§ To do: Go through the following data and transcribe exactly the stretch of lines from the one holding "The width and height of the screenshot is (522, 215)." to the one holding "Open the SD110-13 power distribution link", both included.
---*---
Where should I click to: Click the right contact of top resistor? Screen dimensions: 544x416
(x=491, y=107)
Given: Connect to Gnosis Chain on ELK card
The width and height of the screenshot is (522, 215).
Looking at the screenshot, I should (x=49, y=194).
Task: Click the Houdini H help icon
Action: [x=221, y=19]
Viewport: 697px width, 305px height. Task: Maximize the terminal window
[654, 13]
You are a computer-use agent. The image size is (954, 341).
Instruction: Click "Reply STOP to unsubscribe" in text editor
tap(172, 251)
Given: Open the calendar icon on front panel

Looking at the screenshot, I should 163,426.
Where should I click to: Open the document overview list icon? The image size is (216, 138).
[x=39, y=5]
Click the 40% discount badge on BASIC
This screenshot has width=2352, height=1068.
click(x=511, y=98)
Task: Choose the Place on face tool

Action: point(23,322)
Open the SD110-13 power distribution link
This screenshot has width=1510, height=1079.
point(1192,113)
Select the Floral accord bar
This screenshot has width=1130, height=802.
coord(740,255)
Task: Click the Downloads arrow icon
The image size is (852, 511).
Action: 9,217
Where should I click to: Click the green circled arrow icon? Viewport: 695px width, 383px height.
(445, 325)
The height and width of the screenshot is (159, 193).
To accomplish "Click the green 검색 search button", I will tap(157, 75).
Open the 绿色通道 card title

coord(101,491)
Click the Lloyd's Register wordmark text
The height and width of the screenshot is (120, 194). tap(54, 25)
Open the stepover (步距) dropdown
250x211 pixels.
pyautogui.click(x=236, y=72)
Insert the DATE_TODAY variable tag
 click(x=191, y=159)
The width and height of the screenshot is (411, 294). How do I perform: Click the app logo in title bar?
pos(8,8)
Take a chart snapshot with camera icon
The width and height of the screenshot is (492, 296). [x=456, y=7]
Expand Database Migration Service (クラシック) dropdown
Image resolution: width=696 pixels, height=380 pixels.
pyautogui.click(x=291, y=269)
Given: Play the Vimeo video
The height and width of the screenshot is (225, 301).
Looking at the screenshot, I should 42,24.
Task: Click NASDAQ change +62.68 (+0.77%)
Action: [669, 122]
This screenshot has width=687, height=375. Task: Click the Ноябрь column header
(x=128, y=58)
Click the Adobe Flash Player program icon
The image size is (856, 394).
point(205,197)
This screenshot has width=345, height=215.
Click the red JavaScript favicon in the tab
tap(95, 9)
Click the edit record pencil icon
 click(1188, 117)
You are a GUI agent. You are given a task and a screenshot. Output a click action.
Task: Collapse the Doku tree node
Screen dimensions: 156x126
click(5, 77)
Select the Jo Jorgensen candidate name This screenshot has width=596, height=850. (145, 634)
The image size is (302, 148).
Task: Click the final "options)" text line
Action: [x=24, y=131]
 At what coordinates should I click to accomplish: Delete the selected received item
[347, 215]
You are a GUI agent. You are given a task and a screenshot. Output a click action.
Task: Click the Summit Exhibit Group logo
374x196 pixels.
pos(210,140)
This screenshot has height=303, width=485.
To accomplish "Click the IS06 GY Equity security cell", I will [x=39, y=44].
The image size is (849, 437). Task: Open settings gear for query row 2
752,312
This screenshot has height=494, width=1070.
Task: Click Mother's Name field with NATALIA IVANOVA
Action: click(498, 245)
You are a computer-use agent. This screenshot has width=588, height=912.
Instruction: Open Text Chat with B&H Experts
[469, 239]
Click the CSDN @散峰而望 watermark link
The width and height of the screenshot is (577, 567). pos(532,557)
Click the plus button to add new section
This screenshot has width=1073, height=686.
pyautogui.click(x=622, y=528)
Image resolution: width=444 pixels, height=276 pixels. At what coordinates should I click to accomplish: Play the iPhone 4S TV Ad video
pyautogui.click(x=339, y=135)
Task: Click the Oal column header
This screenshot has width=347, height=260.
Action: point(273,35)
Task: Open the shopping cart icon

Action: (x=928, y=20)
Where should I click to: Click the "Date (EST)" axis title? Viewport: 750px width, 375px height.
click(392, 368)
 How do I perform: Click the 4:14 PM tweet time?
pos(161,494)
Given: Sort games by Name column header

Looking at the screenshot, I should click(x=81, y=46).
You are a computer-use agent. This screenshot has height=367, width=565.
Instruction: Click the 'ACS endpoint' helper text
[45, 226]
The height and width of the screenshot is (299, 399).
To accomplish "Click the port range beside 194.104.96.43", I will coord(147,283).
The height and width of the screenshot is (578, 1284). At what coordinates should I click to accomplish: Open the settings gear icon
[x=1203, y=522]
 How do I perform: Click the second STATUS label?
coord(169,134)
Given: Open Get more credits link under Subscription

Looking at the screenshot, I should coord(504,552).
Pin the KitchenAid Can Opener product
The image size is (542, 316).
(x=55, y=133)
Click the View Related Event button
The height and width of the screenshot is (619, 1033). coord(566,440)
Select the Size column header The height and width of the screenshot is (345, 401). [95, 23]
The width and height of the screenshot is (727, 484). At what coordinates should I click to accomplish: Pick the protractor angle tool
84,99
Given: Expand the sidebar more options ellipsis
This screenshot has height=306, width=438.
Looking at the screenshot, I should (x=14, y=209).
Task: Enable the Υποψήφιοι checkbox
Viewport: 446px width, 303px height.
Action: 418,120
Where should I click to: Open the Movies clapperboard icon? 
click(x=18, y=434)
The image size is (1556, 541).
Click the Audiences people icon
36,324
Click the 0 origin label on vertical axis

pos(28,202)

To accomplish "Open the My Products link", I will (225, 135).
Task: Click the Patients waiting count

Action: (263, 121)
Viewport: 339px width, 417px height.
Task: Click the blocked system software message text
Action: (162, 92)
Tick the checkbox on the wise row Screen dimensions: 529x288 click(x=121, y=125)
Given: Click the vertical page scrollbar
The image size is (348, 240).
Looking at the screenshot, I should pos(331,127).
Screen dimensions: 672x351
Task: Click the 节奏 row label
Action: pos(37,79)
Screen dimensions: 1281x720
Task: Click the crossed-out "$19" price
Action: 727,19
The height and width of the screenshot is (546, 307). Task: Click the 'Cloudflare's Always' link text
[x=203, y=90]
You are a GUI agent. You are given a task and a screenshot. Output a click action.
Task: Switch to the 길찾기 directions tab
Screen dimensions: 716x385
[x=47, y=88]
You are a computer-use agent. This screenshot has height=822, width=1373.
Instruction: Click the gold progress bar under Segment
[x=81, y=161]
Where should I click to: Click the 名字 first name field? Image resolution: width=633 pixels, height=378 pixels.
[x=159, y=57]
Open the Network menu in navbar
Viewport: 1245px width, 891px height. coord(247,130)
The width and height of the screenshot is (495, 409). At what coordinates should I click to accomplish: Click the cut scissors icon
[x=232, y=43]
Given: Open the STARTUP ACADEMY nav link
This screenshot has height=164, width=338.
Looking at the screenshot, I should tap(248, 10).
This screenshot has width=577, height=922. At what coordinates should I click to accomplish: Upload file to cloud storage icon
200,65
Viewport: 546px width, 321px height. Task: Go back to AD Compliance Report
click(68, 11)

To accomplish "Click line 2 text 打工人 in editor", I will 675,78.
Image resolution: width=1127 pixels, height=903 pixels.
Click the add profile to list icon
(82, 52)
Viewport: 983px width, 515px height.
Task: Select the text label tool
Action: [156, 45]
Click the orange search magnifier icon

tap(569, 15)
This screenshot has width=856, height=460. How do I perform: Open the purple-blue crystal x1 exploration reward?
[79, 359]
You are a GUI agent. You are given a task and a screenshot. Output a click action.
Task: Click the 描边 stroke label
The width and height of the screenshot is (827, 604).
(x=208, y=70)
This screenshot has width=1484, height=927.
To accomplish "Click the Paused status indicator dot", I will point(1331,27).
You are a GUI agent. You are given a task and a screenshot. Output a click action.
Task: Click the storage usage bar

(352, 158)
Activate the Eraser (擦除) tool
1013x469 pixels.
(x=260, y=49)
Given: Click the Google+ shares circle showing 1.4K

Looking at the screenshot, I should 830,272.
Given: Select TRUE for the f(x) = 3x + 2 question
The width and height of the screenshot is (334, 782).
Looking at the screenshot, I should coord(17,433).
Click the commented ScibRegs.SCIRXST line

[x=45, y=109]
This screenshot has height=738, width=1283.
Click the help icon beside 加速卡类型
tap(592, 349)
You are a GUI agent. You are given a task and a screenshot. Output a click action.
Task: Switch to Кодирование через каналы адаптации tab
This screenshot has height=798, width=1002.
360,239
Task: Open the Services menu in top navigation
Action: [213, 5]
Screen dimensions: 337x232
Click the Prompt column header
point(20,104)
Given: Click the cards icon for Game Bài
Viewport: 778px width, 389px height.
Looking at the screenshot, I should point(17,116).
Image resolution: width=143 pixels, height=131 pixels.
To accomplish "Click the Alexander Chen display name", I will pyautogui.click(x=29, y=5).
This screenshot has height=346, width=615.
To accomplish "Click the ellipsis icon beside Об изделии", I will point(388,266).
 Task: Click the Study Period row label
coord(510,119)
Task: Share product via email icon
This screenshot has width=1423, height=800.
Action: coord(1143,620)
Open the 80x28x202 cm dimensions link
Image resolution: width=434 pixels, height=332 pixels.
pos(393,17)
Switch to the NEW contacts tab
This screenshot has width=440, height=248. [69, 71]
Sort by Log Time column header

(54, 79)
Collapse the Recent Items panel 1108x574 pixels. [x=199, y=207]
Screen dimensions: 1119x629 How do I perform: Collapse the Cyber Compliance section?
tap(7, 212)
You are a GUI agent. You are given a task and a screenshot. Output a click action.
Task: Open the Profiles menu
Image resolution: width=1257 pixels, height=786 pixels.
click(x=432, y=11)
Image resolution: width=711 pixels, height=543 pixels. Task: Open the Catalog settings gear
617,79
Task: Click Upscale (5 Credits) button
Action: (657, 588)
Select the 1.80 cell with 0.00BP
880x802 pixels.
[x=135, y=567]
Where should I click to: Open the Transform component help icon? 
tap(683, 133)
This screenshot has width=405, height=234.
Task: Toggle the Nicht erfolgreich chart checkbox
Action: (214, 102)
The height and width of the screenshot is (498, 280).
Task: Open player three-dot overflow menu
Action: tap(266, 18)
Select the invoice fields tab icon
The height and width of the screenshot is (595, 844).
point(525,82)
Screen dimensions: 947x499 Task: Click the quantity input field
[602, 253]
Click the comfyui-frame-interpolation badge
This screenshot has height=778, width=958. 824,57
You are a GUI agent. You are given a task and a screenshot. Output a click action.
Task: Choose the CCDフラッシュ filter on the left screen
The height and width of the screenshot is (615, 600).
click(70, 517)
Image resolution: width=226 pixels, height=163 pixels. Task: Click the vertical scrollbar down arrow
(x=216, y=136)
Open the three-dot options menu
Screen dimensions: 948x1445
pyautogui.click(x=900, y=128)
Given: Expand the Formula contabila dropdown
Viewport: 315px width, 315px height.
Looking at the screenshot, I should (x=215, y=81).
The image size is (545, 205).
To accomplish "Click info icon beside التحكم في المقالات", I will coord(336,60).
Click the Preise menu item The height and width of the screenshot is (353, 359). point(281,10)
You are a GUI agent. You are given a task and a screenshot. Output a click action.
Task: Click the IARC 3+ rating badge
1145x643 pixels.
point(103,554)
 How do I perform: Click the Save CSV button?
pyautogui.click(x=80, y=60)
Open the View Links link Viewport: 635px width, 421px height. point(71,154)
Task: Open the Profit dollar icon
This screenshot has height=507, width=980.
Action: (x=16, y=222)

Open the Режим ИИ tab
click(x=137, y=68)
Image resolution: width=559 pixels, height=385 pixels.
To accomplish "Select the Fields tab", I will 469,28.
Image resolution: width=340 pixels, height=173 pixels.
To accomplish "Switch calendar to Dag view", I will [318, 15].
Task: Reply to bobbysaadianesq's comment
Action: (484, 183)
---*---
§ Written reply:
The width and height of the screenshot is (522, 215).
Looking at the screenshot, I should (x=49, y=194).
Task: Click the Houdini H help icon
Action: [x=221, y=19]
Viewport: 697px width, 305px height. Task: Maximize the terminal window
[654, 13]
You are a computer-use agent. The image size is (954, 341).
Instruction: Click "Reply STOP to unsubscribe" in text editor
tap(172, 251)
Given: Open the calendar icon on front panel

Looking at the screenshot, I should 163,426.
Where should I click to: Open the document overview list icon? The image size is (216, 138).
[x=39, y=5]
Click the 40% discount badge on BASIC
This screenshot has width=2352, height=1068.
click(x=511, y=98)
Task: Choose the Place on face tool

Action: point(23,322)
Open the SD110-13 power distribution link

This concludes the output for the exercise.